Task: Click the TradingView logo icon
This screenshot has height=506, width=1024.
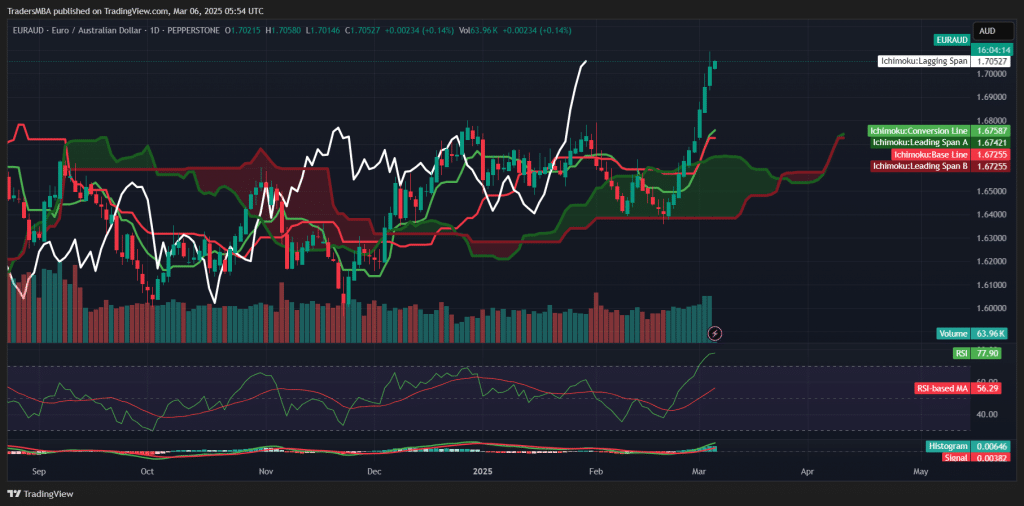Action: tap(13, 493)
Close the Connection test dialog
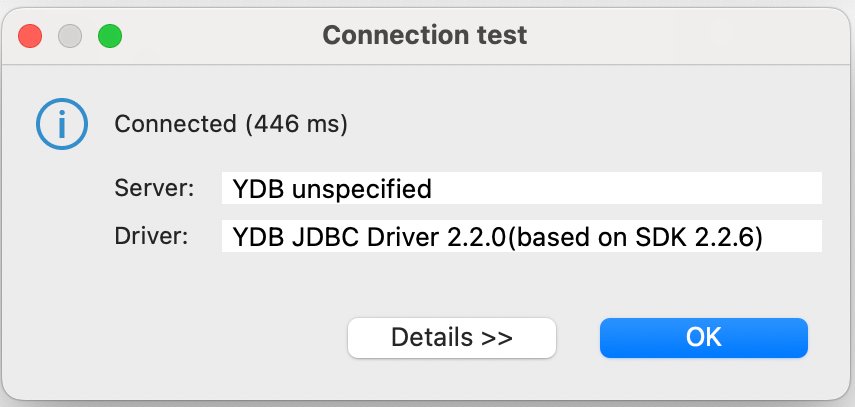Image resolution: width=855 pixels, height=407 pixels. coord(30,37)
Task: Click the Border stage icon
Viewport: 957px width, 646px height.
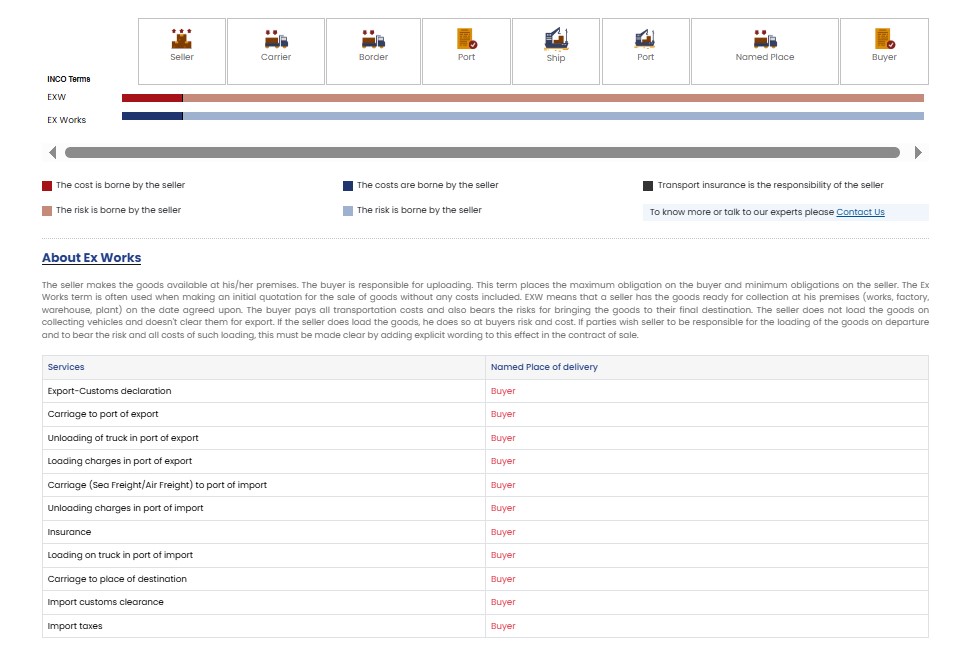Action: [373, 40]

- - - - -

**Problem to work on**
Return the lines from the one that contains "This screenshot has height=506, width=1024." through the final line of the listing above, inclusive. Transcribe them exactly and drop the pictures.

**Result of the exercise**
This screenshot has height=506, width=1024.
Action: tap(13, 493)
Close the Connection test dialog
Image resolution: width=855 pixels, height=407 pixels. coord(30,37)
Task: Click the Border stage icon
Viewport: 957px width, 646px height.
Action: [373, 40]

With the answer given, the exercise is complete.